The “Brass Cat” is visually less dense than the “Black Cat” because of the artist’s use of negative space. In the “Black Cat” our eye is directed to the face of the cat using a closed form because the artist does not use extremities. The horizontal line of the “Brass Cat” creates an open form. The viewer looks toward what the cat could be playing with. The “Brass Cat” has extremities created in a pounce or playful position. The “Black Cat” sculpture is black and the “Brass Cat” sculpture is a golden or light brown hue. The darker hue is cold and uninviting. The brown hue is warm and open. The “Brass Cat” has a choppy texture and the “Black Cat” has a very smooth texture.
Although both sculptures are of cats, the “Brass Cat” and the “Black Cat” differ from each other in their compositions. The “Brass Cat” has a lighter playful feel and the “Black Cat” has a solid serious feel to it.
276 words
Essay 3
Brittney Herndon
Karen Scheafer
Humanities 1020 02Z
March 10, 2013
Robert Frost’s Stopping by Woods on a Snowy Evening
The poem Stopping by Woods on a Snowy Evening by Robert Frost is an organized, rhythmic lyric poem. The poem’s meter is trochaic tetrameter and the sound structure is rhymed. The rhythm compliments a masculine rhyme.
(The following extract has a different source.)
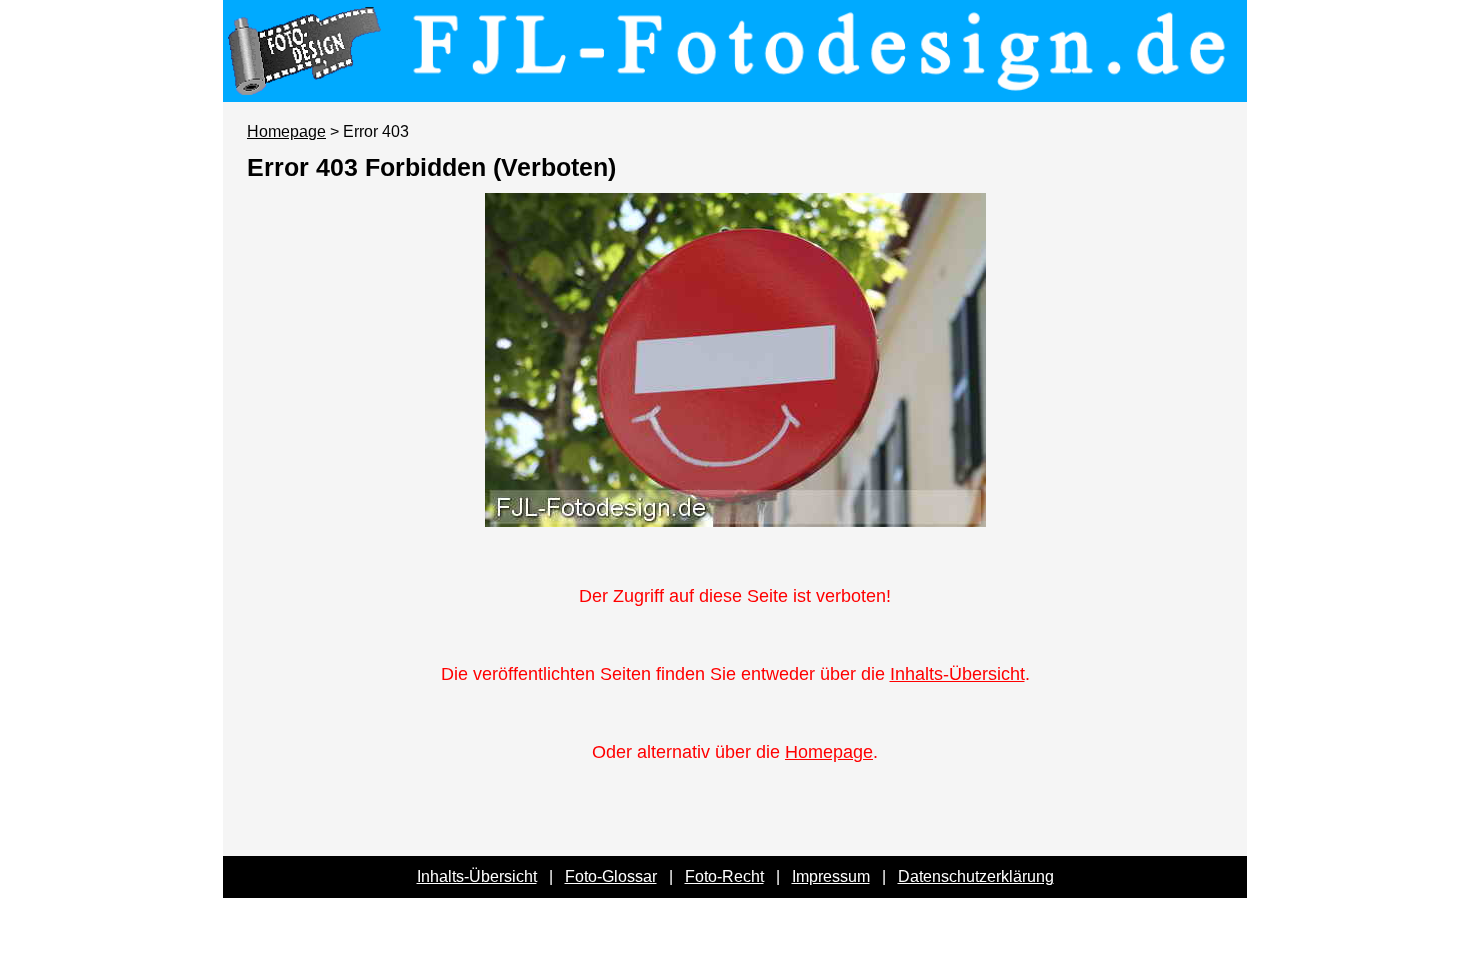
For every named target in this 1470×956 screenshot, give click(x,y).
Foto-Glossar (611, 876)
The poem diverts from the strict sonnet structure of fourteen lines because it is comprised of sixteen lines although two are inset. Each of the sixteen lines is composed of four feet and every other syllable is unstressed. The four feet and alternately stressed syllables create a trochaic tertameter. The structured rhyme scheme is aaba bb cb cc dc dddd. The first stanza includes a third line that ends with a word that rhymes with the second stanza. The third stanza’s last words combine the second and third stanza’s last words by rhyming. Through the last two stanzas, the rhyming continues to build on one another until the last stanza. The last stanza ends the poem and does not include a rhyme with the previous stanzas. All of the rhyming words use single-syllable vowels for a masculine rhyme.
Stopping by Woods on a Snowy Evening by Robert Frost uses a structured rhyming rhythm in a lyrical poetry that is similar to a sonnet in its’ number of lines.
204 words
Essay 4
Brittney Herndon
Karen Scheafer
Humanities 1020 02Z
April 10, 2013
Making a Dramatic Point
The narrative motion picture Pay It Forward directed by Mimi Leder is a suspenseful and unpredictable film. It uses visual imagery with a varying viewpoint and crosscutting to create a dramatic story.
There is limited camera movement throughout the film. Focus is on the words and actions of the characters so the majority of the shots are tightly framed and close-up. The characters are presented in a visually dramatic fashion to heighten the viewer’s sense of relationship to the characters. For example, one of the characters is severely burned. The viewer understands the pain the character describes in one scene by seeing the scars. The film uses both natural and artificial lighting to enhance the shots. The viewpoint is varied to appeal to both men and women viewers. Women relate to the hard working mom who cares about her son’s performance in school. Men relate more to the drinking and appeal of a scantily dressed woman.
The film uses crosscutting to develop the story. A boy is given an assignment in class at the beginning of the film. As a result of the assignment, the boy “pays it forward” by doing a good deed for three people. As the plot develops, the shots juxtaposed the good deeds the boys does for these characters. In the end, all three deeds come full circle and the final shots are about the boy.
An extremely intense and complex film, Pay It Forward makes uses excellent visual imagery including lighting. The use of close-up, tightly framed shots and camera movements makes it easy to follow the dramatic stories of each of the deeds. All of these elements create an intense film that the viewer is able to follow and relate to.